WHAT IS REQUIRED |
Copy out the rows starting at "What do you" and ending at "The width and", putting "breadth" in place of "width" and leaving everything else as it is.

DATA TO PROCESS |
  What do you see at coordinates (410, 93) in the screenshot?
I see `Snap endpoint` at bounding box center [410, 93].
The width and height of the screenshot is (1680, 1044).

---

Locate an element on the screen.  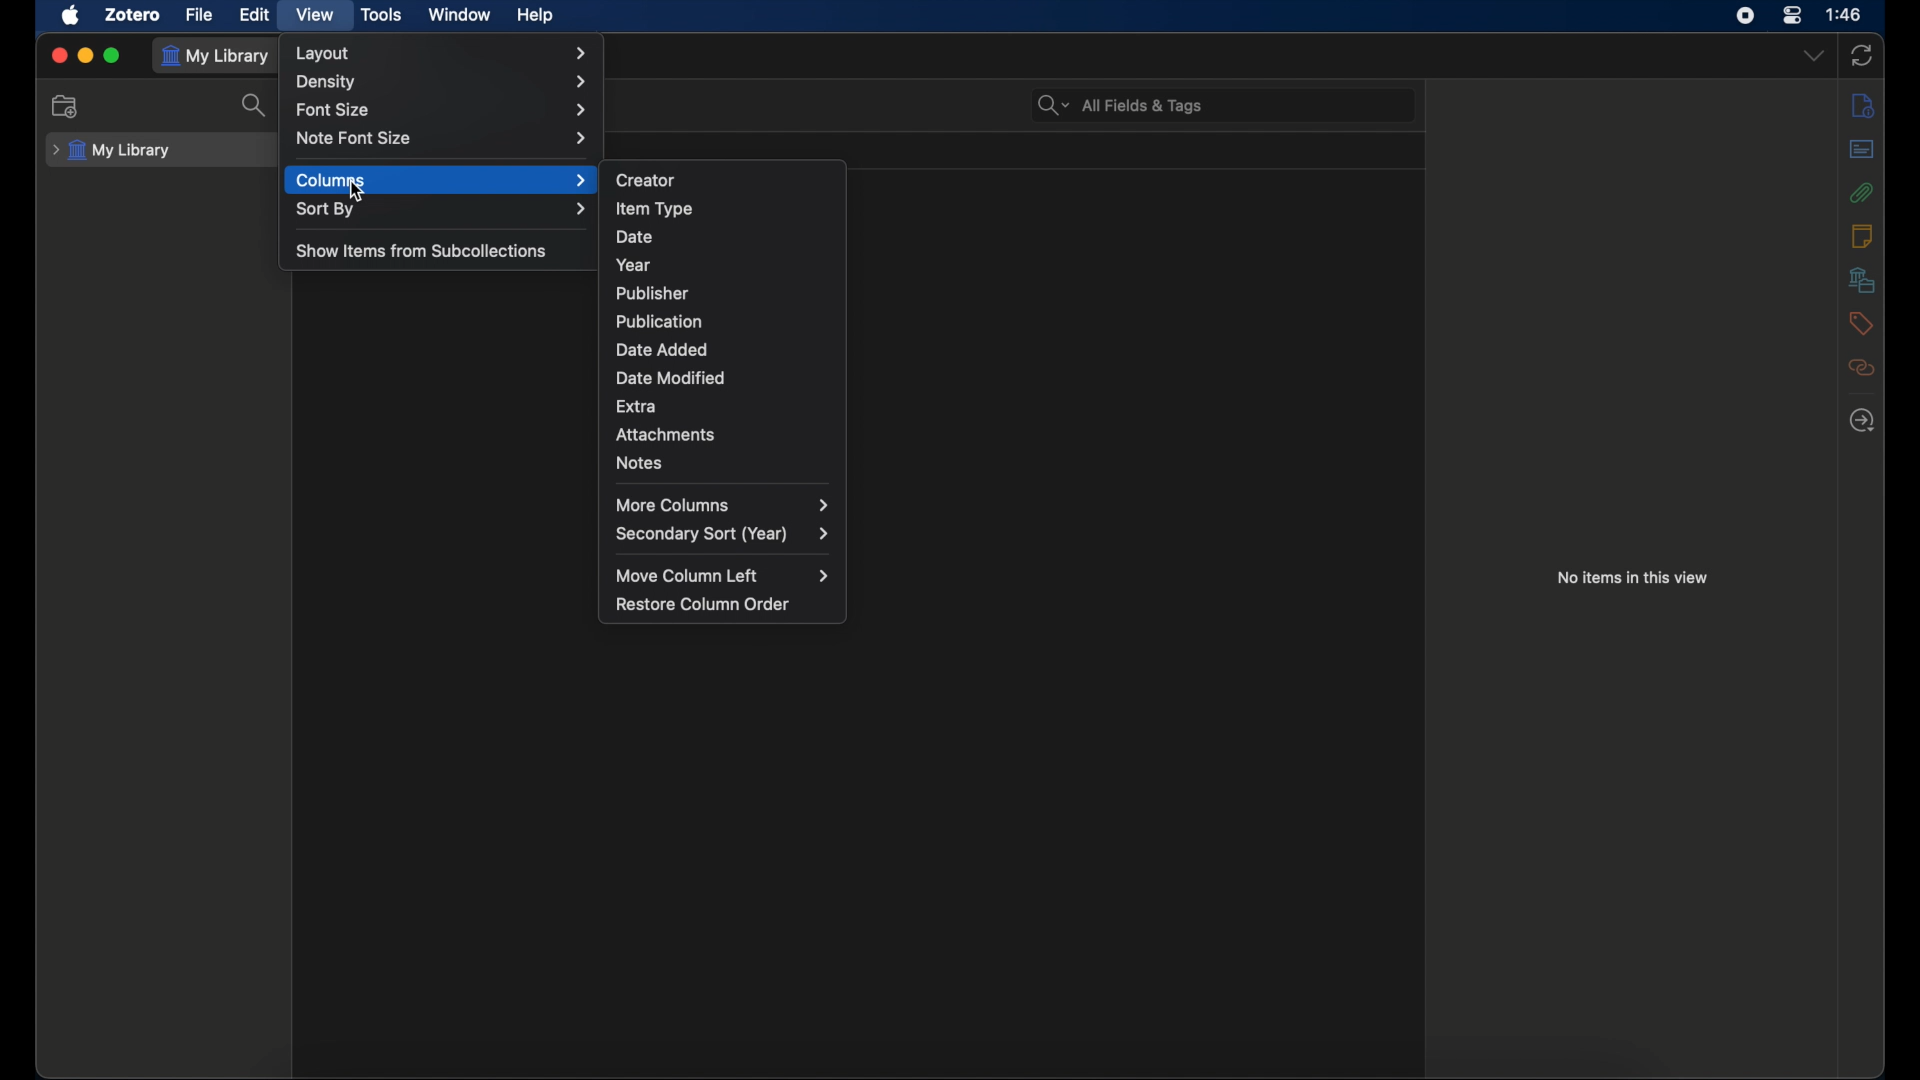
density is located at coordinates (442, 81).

RESULT OF THE TASK |
  What do you see at coordinates (410, 93) in the screenshot?
I see `Snap endpoint` at bounding box center [410, 93].
The breadth and height of the screenshot is (1680, 1044).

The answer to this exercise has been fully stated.